La deuxième, d’octobre 1806 à juin 1812 : — La constitution de la République d’Haïti. — La guerre civile entre H. Christophe et A. Pétion. — La constitution de l’État d’Haïti. — L’expulsion des Français dans l’Est d’Haïti, par les naturels qui se replacent sous la domination espagnole. — Le retour de Rigaud en Haïti et la scission départementale du Sud. — La constitution du Royaume d’Haïti. — La mort de Rigaud et la fin de la scission du Sud. — Le siége du Port-au-Prince par H. Christophe, où finit la guerre active entre lui et Pétion.
La troisième, de juin 1812 à octobre 1820 : — Le gouvernement et l’administration de Pétion. — Le gouvernement et l’administration de Christophe. — Les premières négociations avec la France. — La révision de la constitution de la République d’Haïti, qui institue une Chambre de Représentans. — La mort de Pétion. — Le gouvernement de J.-P. Boyer. — L’extinction de l’insurrection de la Grande-Anse. — La révolution du Nord qui occasionne la mort de Christophe. — La fin de la guerre civile et la réunion du Nord à la République d’Haïti.

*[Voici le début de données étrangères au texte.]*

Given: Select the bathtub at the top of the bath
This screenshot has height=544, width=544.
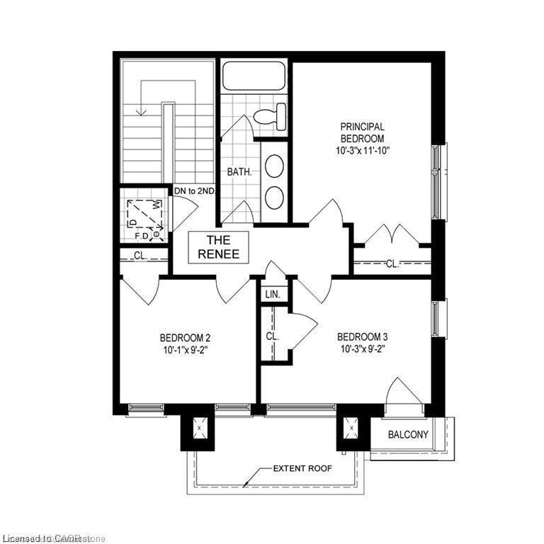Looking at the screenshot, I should click(254, 76).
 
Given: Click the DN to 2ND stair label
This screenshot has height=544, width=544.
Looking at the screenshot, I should click(195, 191).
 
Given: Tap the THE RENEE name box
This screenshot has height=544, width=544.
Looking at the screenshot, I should click(217, 246).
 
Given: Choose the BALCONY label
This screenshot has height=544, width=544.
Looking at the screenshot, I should click(409, 434).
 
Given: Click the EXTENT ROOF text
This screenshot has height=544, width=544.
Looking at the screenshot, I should click(302, 469).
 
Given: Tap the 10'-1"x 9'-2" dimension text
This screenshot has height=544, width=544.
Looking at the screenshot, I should click(185, 348).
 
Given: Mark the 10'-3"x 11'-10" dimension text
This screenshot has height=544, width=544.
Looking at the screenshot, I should click(362, 151).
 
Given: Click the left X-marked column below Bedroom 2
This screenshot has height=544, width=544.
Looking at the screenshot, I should click(198, 429).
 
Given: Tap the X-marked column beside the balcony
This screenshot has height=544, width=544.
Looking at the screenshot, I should click(351, 429).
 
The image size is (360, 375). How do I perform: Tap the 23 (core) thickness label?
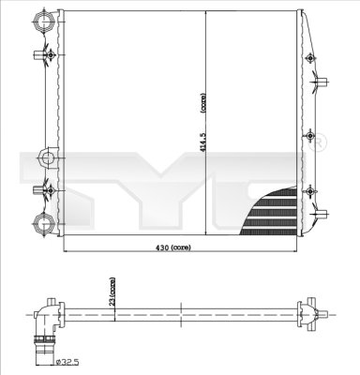click(112, 291)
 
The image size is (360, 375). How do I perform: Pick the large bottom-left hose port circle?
click(43, 223)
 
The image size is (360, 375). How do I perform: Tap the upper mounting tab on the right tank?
click(316, 82)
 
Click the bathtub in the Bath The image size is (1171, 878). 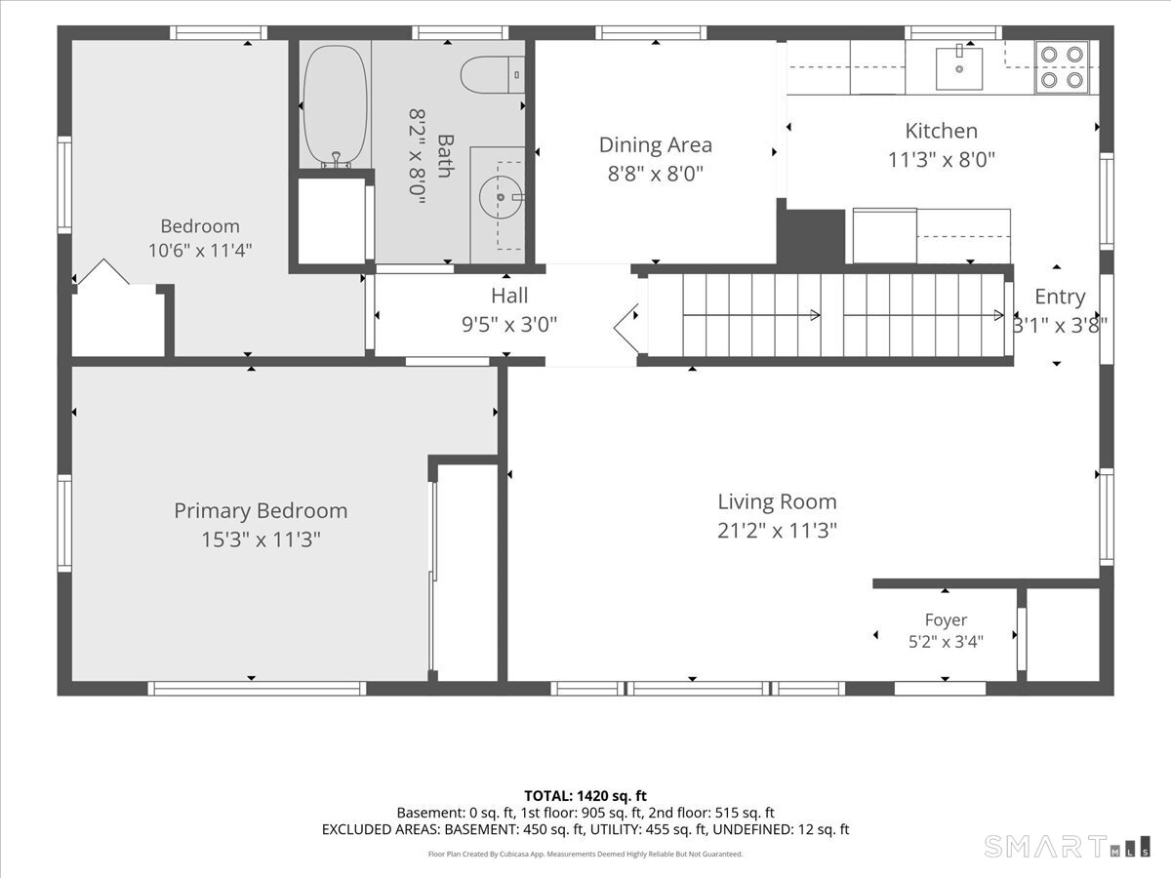tap(335, 105)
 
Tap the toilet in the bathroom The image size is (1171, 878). tap(492, 75)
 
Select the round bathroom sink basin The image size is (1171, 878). tap(500, 197)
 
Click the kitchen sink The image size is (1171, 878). tap(958, 68)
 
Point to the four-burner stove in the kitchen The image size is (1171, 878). tap(1062, 67)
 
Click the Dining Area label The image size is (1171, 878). tap(655, 145)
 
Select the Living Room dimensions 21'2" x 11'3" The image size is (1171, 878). tap(777, 531)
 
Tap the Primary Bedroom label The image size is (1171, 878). tap(261, 510)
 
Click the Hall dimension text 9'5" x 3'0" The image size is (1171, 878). tap(509, 324)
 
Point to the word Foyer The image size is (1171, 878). tap(946, 619)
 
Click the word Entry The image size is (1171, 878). tap(1060, 297)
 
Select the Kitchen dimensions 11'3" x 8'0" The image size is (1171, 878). tap(941, 159)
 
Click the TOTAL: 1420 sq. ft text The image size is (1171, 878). tap(586, 796)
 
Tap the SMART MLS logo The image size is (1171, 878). tap(1067, 847)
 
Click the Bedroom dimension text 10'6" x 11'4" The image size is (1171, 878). tap(200, 250)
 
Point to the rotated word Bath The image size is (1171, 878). tap(445, 156)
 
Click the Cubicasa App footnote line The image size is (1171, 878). tap(586, 854)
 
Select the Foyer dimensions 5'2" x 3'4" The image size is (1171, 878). tap(946, 641)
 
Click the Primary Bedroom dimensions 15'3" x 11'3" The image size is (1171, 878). tap(261, 539)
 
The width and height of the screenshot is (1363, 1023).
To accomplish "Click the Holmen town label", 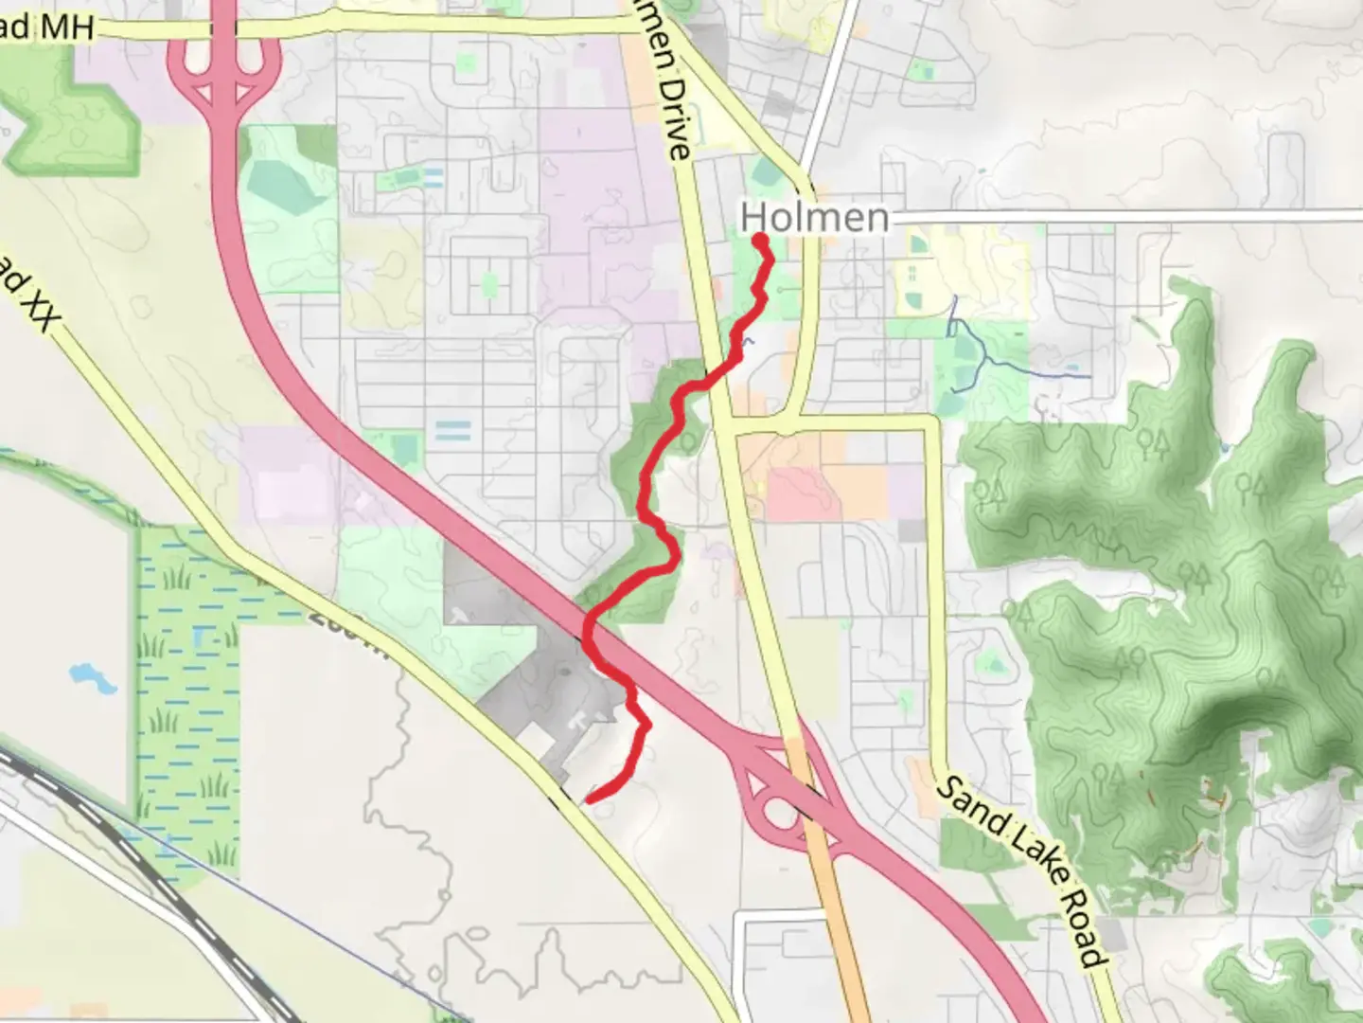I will pos(815,218).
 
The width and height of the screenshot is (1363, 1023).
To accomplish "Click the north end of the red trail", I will pos(759,240).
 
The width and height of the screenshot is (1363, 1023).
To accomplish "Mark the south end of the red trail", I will pos(589,800).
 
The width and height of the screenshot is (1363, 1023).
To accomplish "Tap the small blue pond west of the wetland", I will pos(92,677).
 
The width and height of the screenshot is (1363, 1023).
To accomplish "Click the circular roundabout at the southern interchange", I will pos(781,813).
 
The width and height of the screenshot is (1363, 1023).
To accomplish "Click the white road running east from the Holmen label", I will pos(1117,217).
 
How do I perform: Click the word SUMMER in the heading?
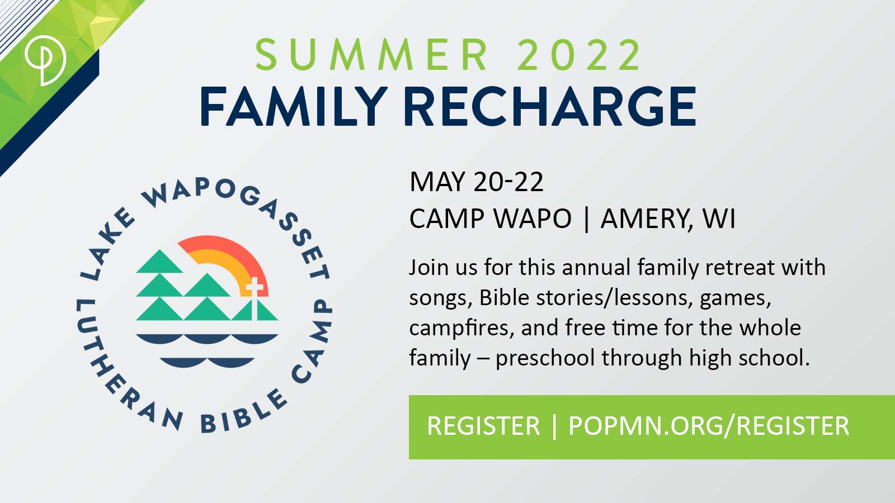tap(371, 55)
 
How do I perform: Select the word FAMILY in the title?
tap(294, 106)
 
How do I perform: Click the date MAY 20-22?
tap(476, 182)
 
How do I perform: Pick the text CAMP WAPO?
tap(490, 219)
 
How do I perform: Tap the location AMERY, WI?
tap(668, 219)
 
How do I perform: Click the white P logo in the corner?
tap(45, 60)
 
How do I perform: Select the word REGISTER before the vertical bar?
tap(483, 425)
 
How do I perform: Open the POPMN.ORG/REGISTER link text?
tap(709, 426)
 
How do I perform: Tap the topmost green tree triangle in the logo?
tap(160, 262)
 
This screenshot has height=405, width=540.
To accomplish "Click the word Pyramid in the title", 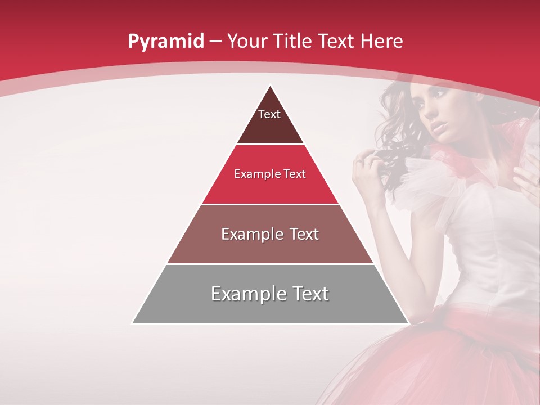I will pyautogui.click(x=165, y=42).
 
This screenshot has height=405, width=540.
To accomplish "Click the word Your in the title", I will pyautogui.click(x=248, y=41).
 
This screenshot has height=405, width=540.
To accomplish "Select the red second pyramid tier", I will pyautogui.click(x=270, y=188).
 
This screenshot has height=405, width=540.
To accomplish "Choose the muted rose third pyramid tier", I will pyautogui.click(x=270, y=248).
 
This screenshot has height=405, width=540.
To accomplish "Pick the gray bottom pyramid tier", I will pyautogui.click(x=270, y=309).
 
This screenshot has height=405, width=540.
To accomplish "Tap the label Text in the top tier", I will pyautogui.click(x=269, y=114).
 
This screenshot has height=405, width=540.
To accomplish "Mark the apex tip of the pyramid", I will pyautogui.click(x=271, y=86).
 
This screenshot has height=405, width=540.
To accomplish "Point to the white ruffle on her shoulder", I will pyautogui.click(x=422, y=180).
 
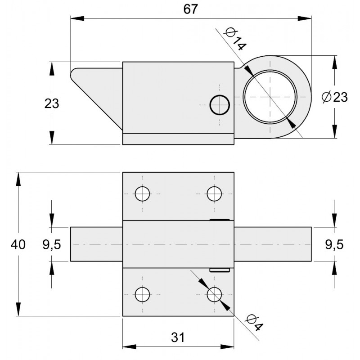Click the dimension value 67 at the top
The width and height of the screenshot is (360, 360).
click(191, 9)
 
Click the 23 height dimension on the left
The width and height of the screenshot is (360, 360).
click(52, 103)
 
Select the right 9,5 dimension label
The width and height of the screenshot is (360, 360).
click(334, 244)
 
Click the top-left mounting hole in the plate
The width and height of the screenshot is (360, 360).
click(143, 194)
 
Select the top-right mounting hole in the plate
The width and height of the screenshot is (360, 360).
click(214, 194)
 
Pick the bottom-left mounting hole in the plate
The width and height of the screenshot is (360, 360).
click(143, 294)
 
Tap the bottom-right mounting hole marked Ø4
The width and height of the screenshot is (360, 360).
click(214, 294)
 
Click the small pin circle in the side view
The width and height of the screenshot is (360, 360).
click(220, 105)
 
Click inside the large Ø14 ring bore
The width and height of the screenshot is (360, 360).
click(270, 96)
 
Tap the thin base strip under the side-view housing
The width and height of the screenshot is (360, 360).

La quatrième, d’octobre 1820 à juillet 1825 : — L’indépendance de l’Est d’Haïti, proclamée contre l’Espagne par les naturels. — La réunion de cette partie à la République d’Haïti. — L’administration de l’île entière par Boyer. — De nouvelles négociations avec la France, et la reconnaissance équivoque de l’Indépendance d’Haïti par cette puissance.
La cinquième, de juillet 1825 à février 1838 : — La continuation des négociations avec la France. — La codification des lois civiles et criminelles. — La réclamation infructueuse de la partie de l’Est d’Haïti par l’Espagne. — La reconnaissance explicite, par la France, de l’Indépendance et de la Souveraineté d’Haïti.
La sixième, enfin, de février 1838 à mars 1843 : — L’opposition parlementaire contre l’administration de Boyer. — Divers traités avec la France et la Grande-Bretagne. — La révolution qui amène l’abdication de Boyer et son départ pour l’étranger.
Chacune de ces époques des deux périodes formera un livre divisé en chapitres.
Si cet ouvrage trouve quelques lecteurs à Paris, ils y verront beaucoup d’incorrections dans le style, encore plus de fautes contre les règles de la grammaire : il ne leur offrira aucun mérite littéraire. Mais ils ne devront pas oublier qu’en général, les Haïtiens ne bégaient les mots de la langue française, que pour constater en quelque sorte leur origine dans les Antilles.